My wife and I went through the first year and a half of our marriage without a TV.  It was amazing.  During that time, I probably read 35 books, I exercised regularly, and I went to bed at a reasonable hour.  My mom gave us a TV for Christmas last year, and our marriage hasn’t been the same since.  Instead of watching The Office on hulu.com on my laptop, we can actually watch it on a real TV.  We still don’t have cable, though – just the basics: NBC, ABC, CBS, Telemundo, and 4 home-shopping channels.

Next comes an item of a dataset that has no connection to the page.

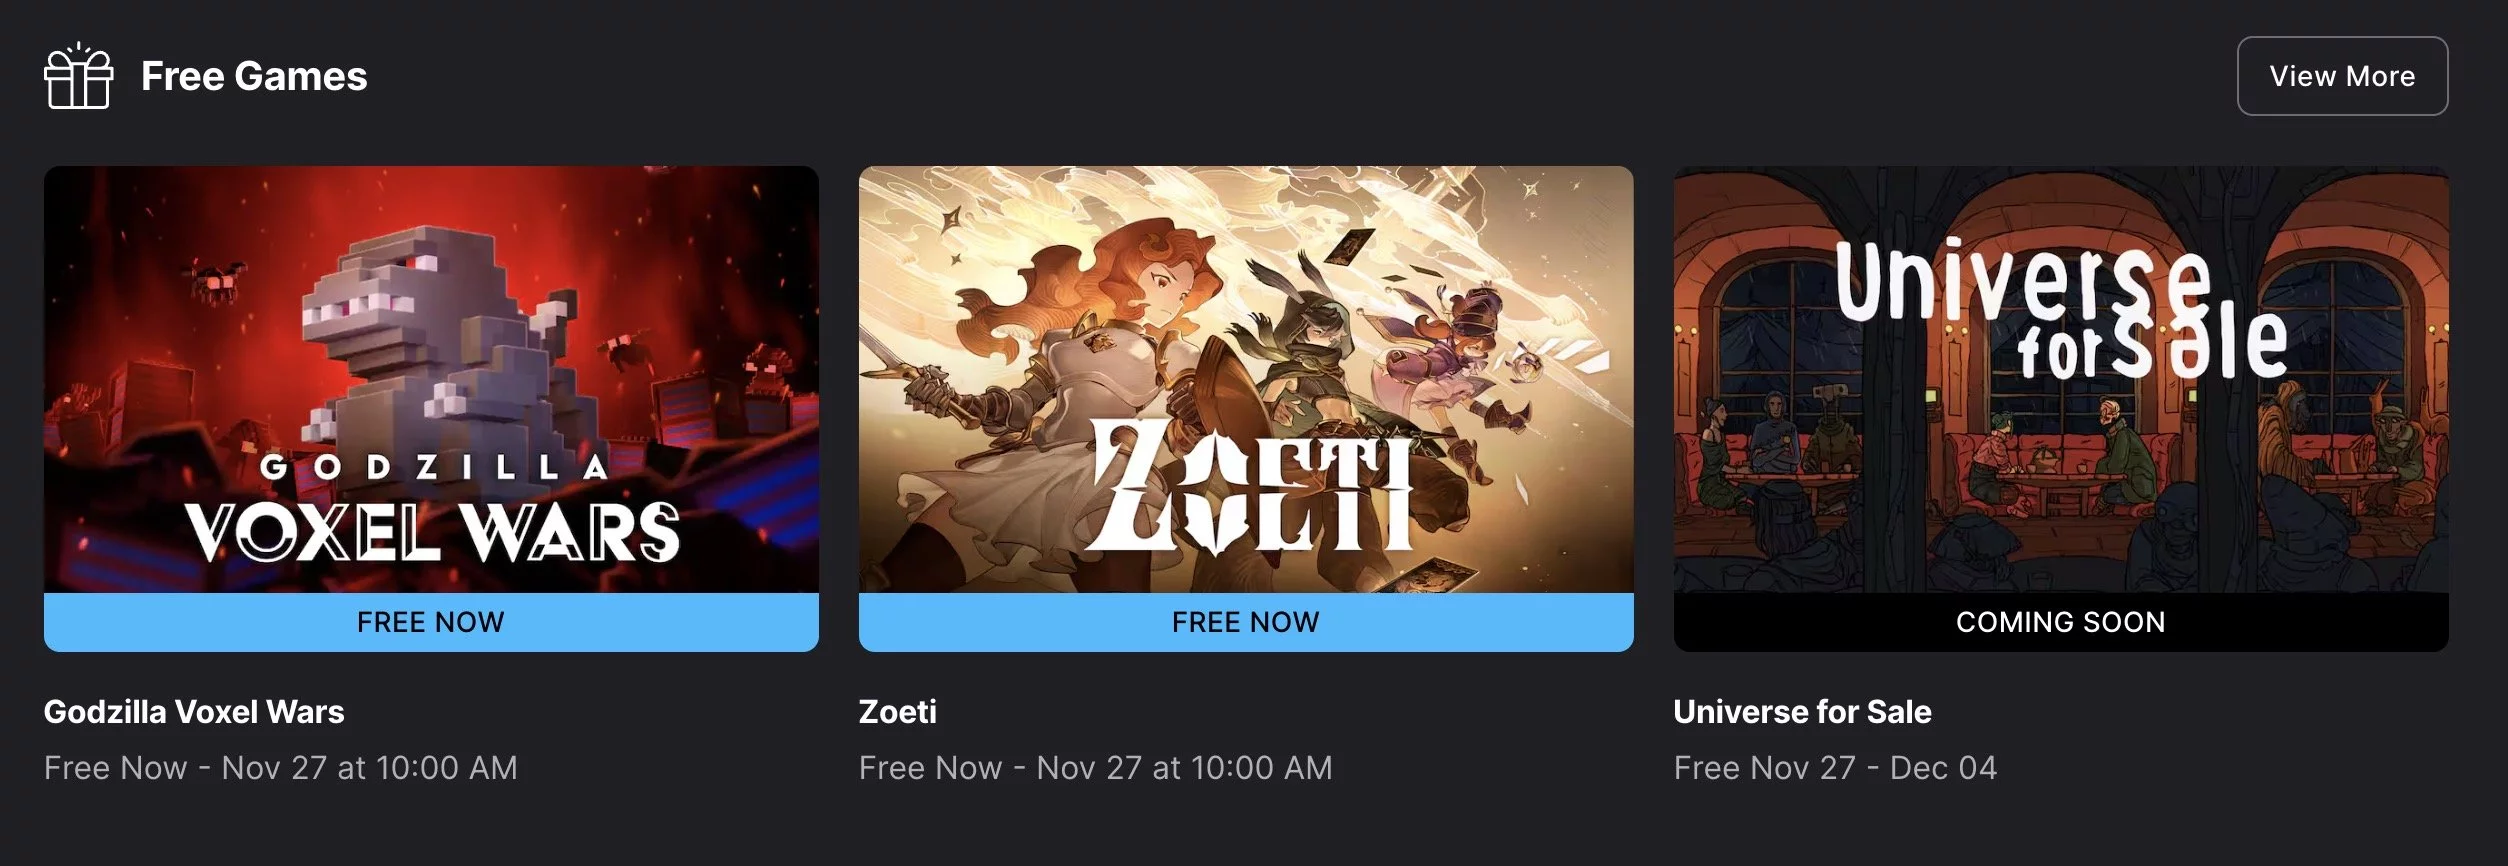The height and width of the screenshot is (866, 2508).
Task: Click the gift box icon beside Free Games
Action: click(x=79, y=76)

2. Weekends are two days for a reason.

Last winter a pretty crazy snowstorm came through Nashville, and when I say “crazy” I mean we got about four inches of snow.  It may not seem like much, but it shut down the city, and we weren’t able to work on Thursday and Friday.  That meant my wife and I were stuck together for an extra 48 hours before the weekend.  If you do the math, we spent 96 total hours together that weekend, and tensions got pretty high.  After a heated discussion Sunday afternoon (the 89th hour), I declared, “This is why weekends are only two days!”  My wife quickly replied, “This is why old people hate each other!”  Oh, it was great.

1. I’m awesome, and my wife is lucky to have me.

Just kidding – I’m lucky to have my wife.  As you can tell from the nine previous subjects, we have had our ups and downs, but we still love each other.  We’ve made it this far, so I guess this means we can stop trying and just set the cruise control for the rest of our marriage.